Allemagne: après le scrutin en Bavière, les conservateurs de Merkel pansent leurs plaies

BERLIN (AFP) — Les conservateurs de la chancelière allemande Angela Merkel pansaient leurs plaies lundi après une défaite historique en Bavière où, à un an des législatives, les électeurs ont une nouvelle fois sanctionné les grands partis.

"Débâcle", "tremblement de terre", "révolution en Bavière": la presse allemande rivalisait de superlatifs pour décrire l'ampleur du recul enregistré par l'Union chrétienne-sociale (CSU) dans son fief bavarois.
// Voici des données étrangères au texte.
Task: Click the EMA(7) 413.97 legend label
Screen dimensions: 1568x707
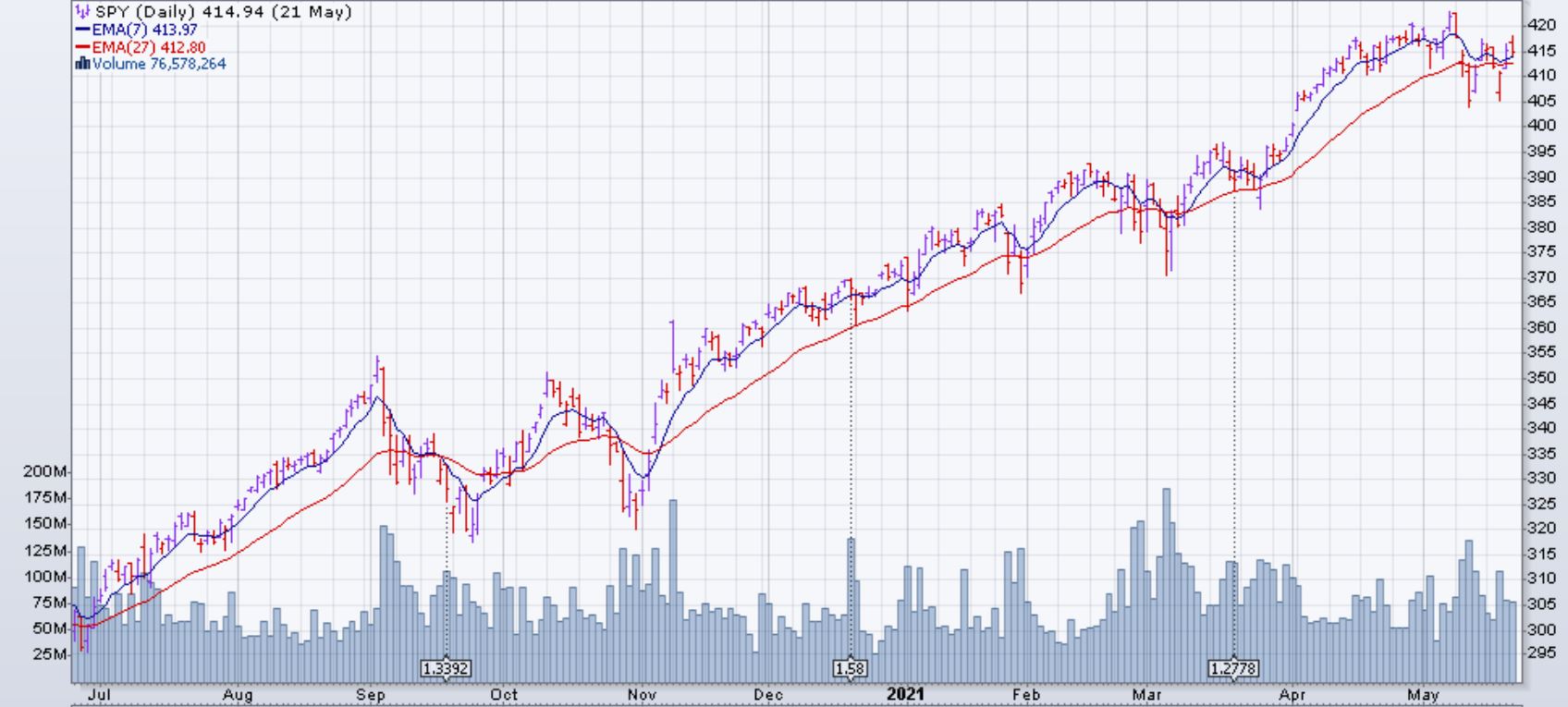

Avec 43% des voix, la CSU, parti frère de la CDU de la chancelière, a réalisé son plus mauvais score depuis des décennies, perdant 17 points de pourcentage en cinq ans.
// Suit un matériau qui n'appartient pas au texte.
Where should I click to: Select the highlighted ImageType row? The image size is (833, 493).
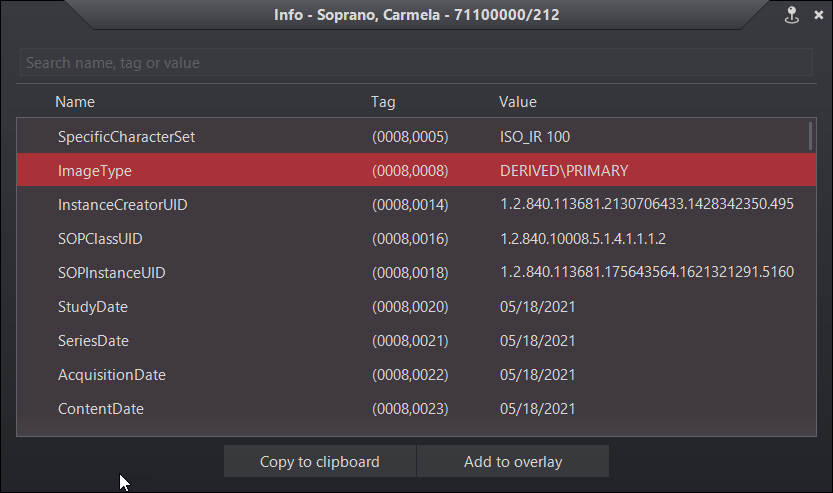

Dans une brève déclaration publique, Mme Merkel a reconnu que le résultat du vote bavarois n'était pas à la hauteur de ses attentes. "Clairement nous ne sommes pas parvenus à gagner la confiance des gens au point d'obtenir la majorité absolue", a-t-elle déclaré.

"Pour les élections (de 2009), cela implique que nous devons tout faire pour donner aux électeurs une perspective d'avenir", a-t-elle déclaré.

La Bavière est traditionnellement un réservoir de voix très important pour les conservateurs lors des élections nationales. En 2005, lors du dernier scrutin législatif, la riche et conservatrice région du Sud du pays avait permis à la CDU/CSU de dépasser les sociaux-démocrates d'une courte tête dans l'ensemble du pays, avec 35,2% des voix. Sans la Bavière, la CDU n'aurait recueilli que 27,8% des suffrages.

Dans ce contexte, "les élections générales de 2009 ne sont pas gagnées d'avance" pour la droite, a reconnu l'un des chefs de file des députés CDU au Bundestag, Wolgang Bosbach. "Il va falloir nous serrer les coudes".

Mme Merkel a assuré que CDU et la CSU restaient "bien préparées" pour "épauler les gens dans ces temps de mondialisation", et avec la crise financière internationale en toile de fond.

Elle a souligné que, au vu de son piètre résultat dimanche, le Parti social-démocrate (SPD) "ne (pouvait) pas remplir ce rôle".

De fait le SPD, dont le chef de file au niveau national Frank-Walter Steinmeier espère ravir la chancellerie à Mme Merkel l'an prochain, n'a pas profité de la débâcle des conservateurs. Au contraire: avec 18,6% des voix, il perd un point de pourcentage par rapport à 2003 et réalise un plus-bas historique.

"Il y avait beaucoup de mécontentement contre la CSU en Bavière, mais aucun électeur de la CSU n'est allé dans le camp d'en face", analysait le politologue Franz Walter dans le quotidien de gauche Tageszeitung, .

La chute de la CSU a profité aux libéraux de droite du FDP (8%), au parti des "Electeurs libres" (transfuges de la CSU), et même à Die Linke, mélange d'ex-communistes et de déçus du SPD, dont le score de 4,3% passe pour un exploit dans ce bastion conservateur.

Die Linke n'a pas franchi la barre des 5% lui permettant d'entrer au parlement régional, mais son résultat illustre, comme en Hesse et dans la ville Etat de Hambourg en début d'année, une désaffection pour les deux partis traditionnels qui gouvernent ensemble à Berlin.

Les citoyens tournent le dos à ces formations car "la société s'individualise", analysait Philipp Daum, politologue à l'Université de Munich, notant que la tendance affectait non seulement les partis politiques mais toutes les organisations de masse.

"Les partis souffrent également de la concurrence des mouvement sociaux "qui offrent une autre forme de participation à la vie politique", comme les organisations de défense des droits de l'Homme ou de l'environnement, selon lui.

Parallèlement, les partis traditionnels ont déçu leur coeur de cible en se modernisant et en se professionnalisant, devenant des "fournisseurs de service qui tentent de vendre leur produit avec des stratégies marketing et de relations publiques", selon lui.